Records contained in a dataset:
◇ ◇ ◇ ◇ ◇ ◇ ◇
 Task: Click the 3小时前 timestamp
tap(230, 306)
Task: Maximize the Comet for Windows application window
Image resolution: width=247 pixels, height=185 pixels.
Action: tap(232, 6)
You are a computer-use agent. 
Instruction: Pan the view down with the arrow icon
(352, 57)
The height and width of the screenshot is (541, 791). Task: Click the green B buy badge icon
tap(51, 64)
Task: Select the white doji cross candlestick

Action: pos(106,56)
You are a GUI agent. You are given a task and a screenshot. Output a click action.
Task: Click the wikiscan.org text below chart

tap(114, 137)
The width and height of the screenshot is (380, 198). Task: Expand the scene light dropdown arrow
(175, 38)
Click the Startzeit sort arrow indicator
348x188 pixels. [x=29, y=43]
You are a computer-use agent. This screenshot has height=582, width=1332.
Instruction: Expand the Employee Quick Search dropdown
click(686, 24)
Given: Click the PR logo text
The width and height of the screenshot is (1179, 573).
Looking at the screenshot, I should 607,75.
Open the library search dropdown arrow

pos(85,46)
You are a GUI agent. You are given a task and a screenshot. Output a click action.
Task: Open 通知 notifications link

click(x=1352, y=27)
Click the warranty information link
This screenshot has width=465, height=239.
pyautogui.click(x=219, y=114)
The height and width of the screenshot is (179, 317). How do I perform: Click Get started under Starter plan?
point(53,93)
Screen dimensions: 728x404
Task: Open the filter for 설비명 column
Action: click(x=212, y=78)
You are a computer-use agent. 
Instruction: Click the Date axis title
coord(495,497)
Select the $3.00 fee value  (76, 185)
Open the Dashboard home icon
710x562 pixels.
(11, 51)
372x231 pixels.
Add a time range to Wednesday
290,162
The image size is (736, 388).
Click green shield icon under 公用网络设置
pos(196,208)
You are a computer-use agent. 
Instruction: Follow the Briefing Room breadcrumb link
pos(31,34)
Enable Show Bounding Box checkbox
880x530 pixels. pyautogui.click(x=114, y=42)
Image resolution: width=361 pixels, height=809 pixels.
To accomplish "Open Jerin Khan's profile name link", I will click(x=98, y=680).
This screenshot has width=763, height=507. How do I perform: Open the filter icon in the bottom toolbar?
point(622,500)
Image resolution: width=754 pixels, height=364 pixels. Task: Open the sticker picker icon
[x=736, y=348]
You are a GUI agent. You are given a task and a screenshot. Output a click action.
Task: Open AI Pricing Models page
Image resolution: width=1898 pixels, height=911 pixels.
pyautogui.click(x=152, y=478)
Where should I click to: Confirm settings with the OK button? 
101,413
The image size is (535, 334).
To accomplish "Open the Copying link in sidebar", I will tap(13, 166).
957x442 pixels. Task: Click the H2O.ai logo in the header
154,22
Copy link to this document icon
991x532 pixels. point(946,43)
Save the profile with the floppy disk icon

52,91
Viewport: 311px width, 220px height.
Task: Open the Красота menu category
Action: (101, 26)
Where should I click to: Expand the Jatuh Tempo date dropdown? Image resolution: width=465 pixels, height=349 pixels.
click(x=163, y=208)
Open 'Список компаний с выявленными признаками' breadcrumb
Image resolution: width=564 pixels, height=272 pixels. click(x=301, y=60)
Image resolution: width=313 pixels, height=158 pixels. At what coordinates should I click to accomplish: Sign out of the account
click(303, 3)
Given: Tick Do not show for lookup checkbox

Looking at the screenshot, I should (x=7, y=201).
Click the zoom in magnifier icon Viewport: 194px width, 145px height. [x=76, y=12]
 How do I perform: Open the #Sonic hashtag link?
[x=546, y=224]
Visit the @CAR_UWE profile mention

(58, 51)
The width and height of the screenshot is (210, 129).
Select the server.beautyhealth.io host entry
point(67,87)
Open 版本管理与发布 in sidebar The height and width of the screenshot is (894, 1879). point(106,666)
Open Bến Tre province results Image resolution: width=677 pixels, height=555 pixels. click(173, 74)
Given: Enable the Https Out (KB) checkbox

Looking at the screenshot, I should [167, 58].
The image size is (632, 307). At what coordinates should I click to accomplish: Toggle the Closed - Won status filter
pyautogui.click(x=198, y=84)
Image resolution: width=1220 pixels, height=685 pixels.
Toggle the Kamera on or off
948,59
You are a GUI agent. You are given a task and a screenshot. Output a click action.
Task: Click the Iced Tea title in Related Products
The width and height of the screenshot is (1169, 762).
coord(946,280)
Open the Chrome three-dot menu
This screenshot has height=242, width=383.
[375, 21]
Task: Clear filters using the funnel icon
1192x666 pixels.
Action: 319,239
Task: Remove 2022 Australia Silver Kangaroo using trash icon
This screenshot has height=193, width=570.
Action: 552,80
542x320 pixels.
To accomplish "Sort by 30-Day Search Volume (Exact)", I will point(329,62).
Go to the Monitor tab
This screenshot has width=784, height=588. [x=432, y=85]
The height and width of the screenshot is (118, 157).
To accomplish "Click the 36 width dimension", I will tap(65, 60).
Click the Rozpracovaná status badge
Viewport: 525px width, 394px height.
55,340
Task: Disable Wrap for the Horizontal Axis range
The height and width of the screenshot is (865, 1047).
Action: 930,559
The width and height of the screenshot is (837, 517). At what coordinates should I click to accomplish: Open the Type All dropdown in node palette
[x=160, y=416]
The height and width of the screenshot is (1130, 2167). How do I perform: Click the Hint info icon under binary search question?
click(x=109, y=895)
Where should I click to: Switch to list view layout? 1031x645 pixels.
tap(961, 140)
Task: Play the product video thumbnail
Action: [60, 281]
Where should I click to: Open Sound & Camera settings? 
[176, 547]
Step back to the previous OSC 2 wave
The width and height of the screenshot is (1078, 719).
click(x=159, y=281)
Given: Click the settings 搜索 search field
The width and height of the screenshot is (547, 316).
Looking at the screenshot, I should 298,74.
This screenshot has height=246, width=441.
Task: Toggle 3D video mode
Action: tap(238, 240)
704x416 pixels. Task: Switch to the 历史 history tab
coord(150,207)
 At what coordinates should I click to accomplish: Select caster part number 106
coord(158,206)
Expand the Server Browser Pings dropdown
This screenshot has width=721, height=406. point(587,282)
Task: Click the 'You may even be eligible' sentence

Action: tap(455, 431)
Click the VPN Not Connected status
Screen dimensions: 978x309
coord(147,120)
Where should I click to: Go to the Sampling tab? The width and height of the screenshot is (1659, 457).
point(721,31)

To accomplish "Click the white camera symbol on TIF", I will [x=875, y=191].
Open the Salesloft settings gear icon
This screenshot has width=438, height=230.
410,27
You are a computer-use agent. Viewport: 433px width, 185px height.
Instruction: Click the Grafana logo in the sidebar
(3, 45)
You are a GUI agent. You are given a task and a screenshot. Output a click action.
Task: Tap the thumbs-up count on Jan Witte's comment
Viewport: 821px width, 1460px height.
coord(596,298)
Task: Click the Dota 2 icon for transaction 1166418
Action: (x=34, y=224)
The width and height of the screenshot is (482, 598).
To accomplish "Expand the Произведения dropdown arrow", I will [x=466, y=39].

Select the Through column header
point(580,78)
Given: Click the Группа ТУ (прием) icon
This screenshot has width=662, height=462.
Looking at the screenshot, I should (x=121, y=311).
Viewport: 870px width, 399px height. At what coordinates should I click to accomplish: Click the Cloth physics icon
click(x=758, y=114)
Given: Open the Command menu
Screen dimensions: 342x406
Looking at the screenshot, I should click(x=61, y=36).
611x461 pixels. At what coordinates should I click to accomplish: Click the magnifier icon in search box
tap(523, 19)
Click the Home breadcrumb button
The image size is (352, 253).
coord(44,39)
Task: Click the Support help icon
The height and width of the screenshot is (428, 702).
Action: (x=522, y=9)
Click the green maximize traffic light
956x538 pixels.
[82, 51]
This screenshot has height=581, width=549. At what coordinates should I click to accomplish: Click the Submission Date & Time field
◇ ◇ ◇ ◇ ◇ ◇ ◇
An exact copy of the lines above between the line holding "Click the Startzeit sort arrow indicator" and the line holding "372x231 pixels.", inclusive, is the whole answer.

Click the Startzeit sort arrow indicator
348x188 pixels. [x=29, y=43]
You are a computer-use agent. This screenshot has height=582, width=1332.
Instruction: Expand the Employee Quick Search dropdown
click(686, 24)
Given: Click the PR logo text
The width and height of the screenshot is (1179, 573).
Looking at the screenshot, I should 607,75.
Open the library search dropdown arrow

pos(85,46)
You are a GUI agent. You are given a task and a screenshot. Output a click action.
Task: Open 通知 notifications link

click(x=1352, y=27)
Click the warranty information link
This screenshot has width=465, height=239.
pyautogui.click(x=219, y=114)
The height and width of the screenshot is (179, 317). How do I perform: Click Get started under Starter plan?
point(53,93)
Screen dimensions: 728x404
Task: Open the filter for 설비명 column
Action: click(x=212, y=78)
You are a computer-use agent. 
Instruction: Click the Date axis title
coord(495,497)
Select the $3.00 fee value  (76, 185)
Open the Dashboard home icon
710x562 pixels.
(11, 51)
372x231 pixels.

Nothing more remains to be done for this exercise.